__SET PROBLEM__: Return the items below word for word, starting at their first line and going on through the line that contains "This screenshot has".

------

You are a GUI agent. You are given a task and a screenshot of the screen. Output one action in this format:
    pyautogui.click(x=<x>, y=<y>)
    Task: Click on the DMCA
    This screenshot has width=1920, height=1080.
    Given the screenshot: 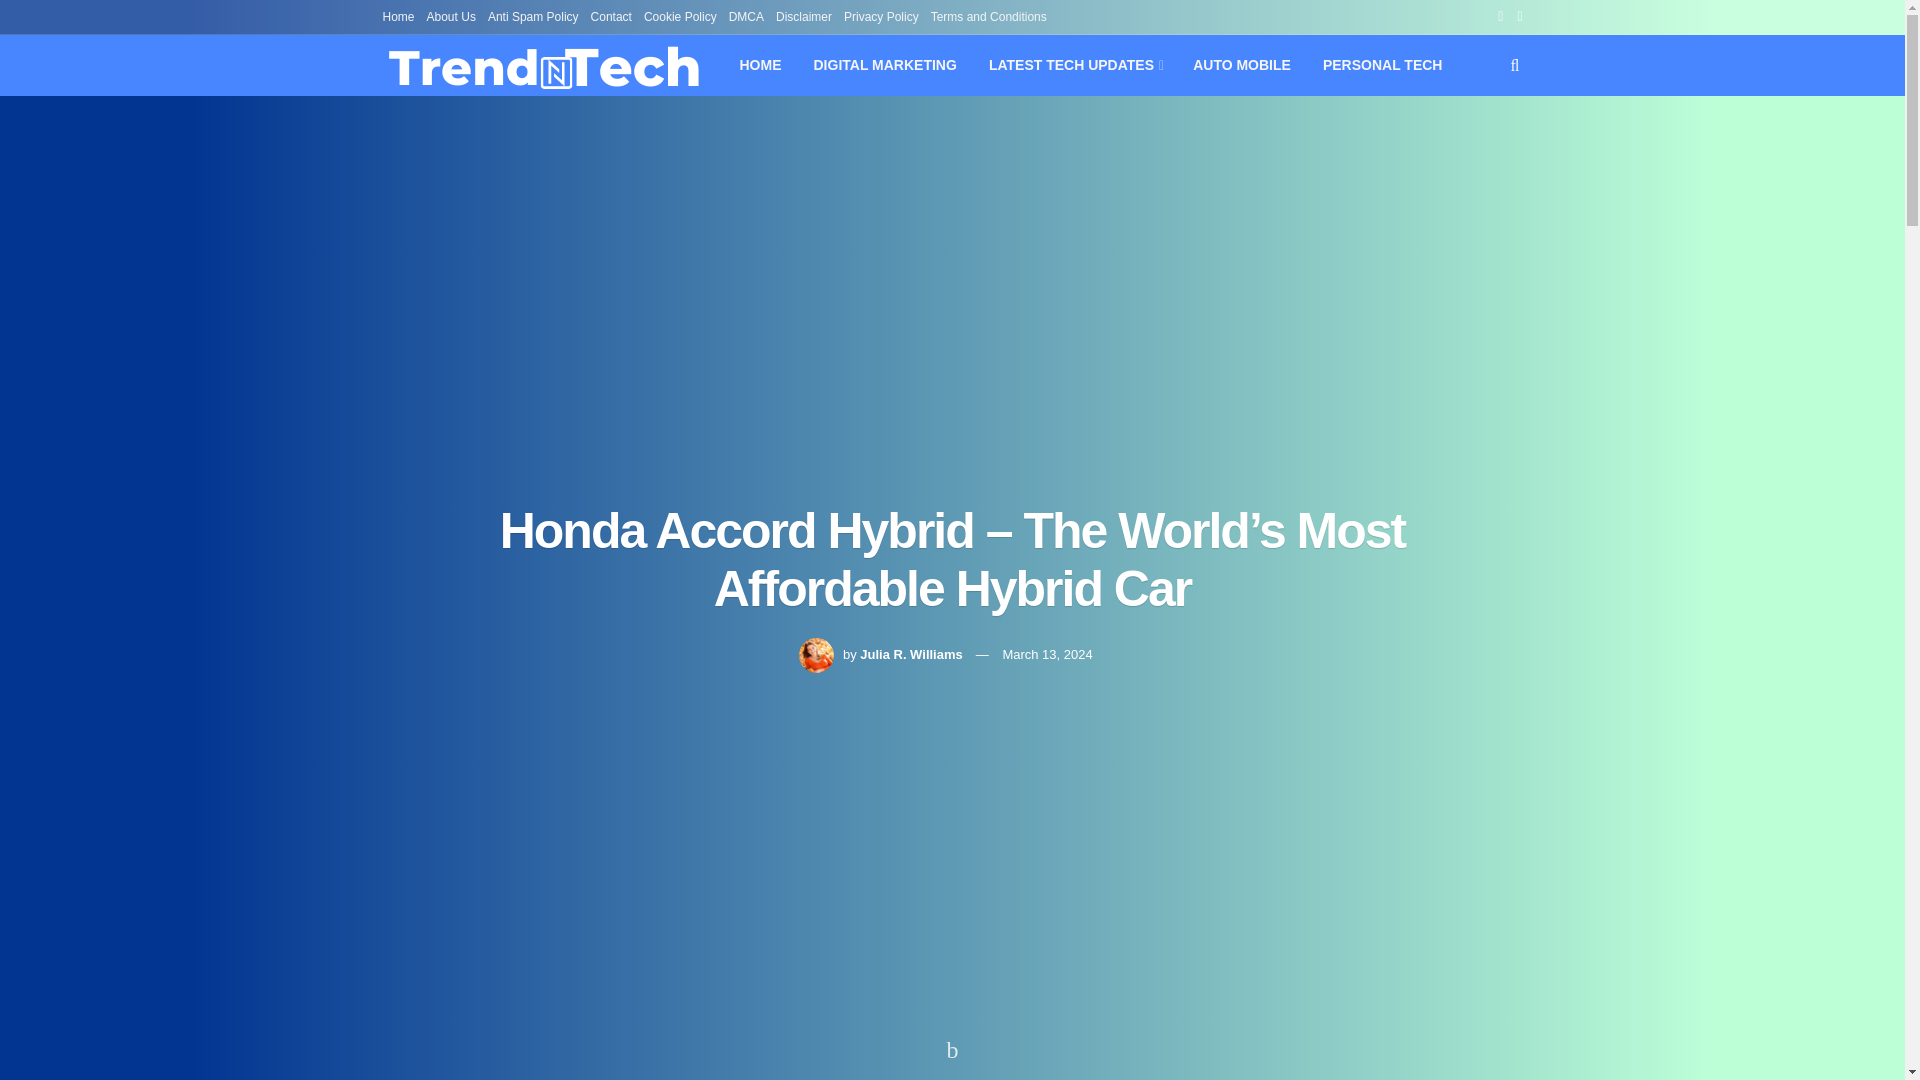 What is the action you would take?
    pyautogui.click(x=746, y=16)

------

__CORRECT OUTPUT__:
You are a GUI agent. You are given a task and a screenshot of the screen. Output one action in this format:
    pyautogui.click(x=<x>, y=<y>)
    Task: Click on the DMCA
    This screenshot has width=1920, height=1080.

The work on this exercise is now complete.